[Exercise aim]: Can you rewrite every line of the data below, swapping "Task" for "Instruction" and leaving everything else unchanged?

[Input material]:
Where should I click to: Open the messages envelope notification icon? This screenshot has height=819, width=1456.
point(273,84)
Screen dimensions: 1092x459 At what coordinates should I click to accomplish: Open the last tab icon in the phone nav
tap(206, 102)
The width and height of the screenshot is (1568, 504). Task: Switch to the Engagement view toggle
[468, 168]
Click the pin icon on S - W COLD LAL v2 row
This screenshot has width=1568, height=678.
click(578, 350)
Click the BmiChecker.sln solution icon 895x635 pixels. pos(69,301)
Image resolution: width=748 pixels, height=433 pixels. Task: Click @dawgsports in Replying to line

[Exercise answer]:
Where should I click to: Open the messages envelope notification icon? This screenshot has height=819, width=1456.
point(273,84)
Screen dimensions: 1092x459 At what coordinates should I click to accomplish: Open the last tab icon in the phone nav
tap(206, 102)
The width and height of the screenshot is (1568, 504). Instruction: Switch to the Engagement view toggle
[468, 168]
Click the pin icon on S - W COLD LAL v2 row
This screenshot has width=1568, height=678.
click(578, 350)
Click the BmiChecker.sln solution icon 895x635 pixels. pos(69,301)
Image resolution: width=748 pixels, height=433 pixels. Instruction: Click @dawgsports in Replying to line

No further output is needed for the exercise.